__Problem details__
Copy out the listing below word for word, leaving out the picture.

__The data__
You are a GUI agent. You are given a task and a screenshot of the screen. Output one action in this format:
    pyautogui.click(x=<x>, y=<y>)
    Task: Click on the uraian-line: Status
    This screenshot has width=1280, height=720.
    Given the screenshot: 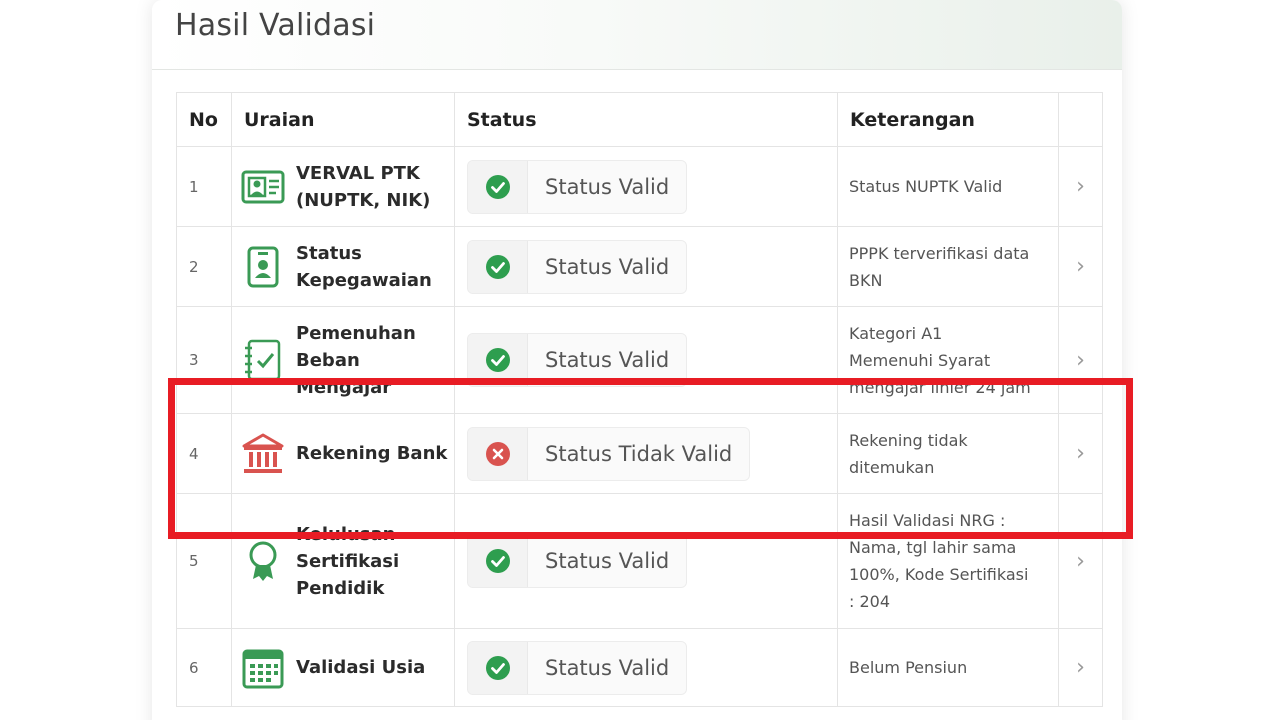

__Output for this task__
You are a GUI agent. You are given a task and a screenshot of the screen. Output one action in this format:
    pyautogui.click(x=<x>, y=<y>)
    Task: Click on the uraian-line: Status
    This screenshot has width=1280, height=720.
    Given the screenshot: 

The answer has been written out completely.